10 more security startups to watch

Startups focus on encryption, endpoint protection event analysis, radio-frequency scanning

The emergence of cybersecurity startups has continued unabated as entrepreneurs vie for corporate customers seeking new technologies to battle ever increasing and innovative attackers.

The expertise of these new companies range from various improvements to encryption products to analyzing the wealth of security-incident data gathered from networks to gear that detects the potentially malicious wireless activity of Internet of Things devices.

Based on the continued interest in these startups from venture capital investors, these companies will continue to proliferate.
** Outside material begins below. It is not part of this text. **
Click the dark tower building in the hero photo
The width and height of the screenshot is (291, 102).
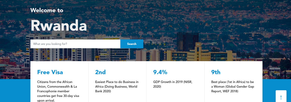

Here are 10 more security startups we are watching and why.

barkly

Barkly

Headquarters: Boston
Founded: 2013
Funding: $17 million including seed and Series A financing
Leaders: CEO Mike Duffy and CTO Jack Danahy who worked together at BBN and at IBM
Fun fact: The company name is supposed to remind you of a guard dog waking you to intrusions.

Why we’re following it: In the hot endpoint security space, Barkly promises a lightweight agent to gather data – lightweight in its footprint and in its CPU usage. That makes it less intrusive to end users. Given that its founders promise general availability of its first product by the end of the year and that the company has enough funding for two years, Barkly could be a player. Plus its founders have driven other successful startups, notably OpenPages and Ounce Labs, both bought by IBM.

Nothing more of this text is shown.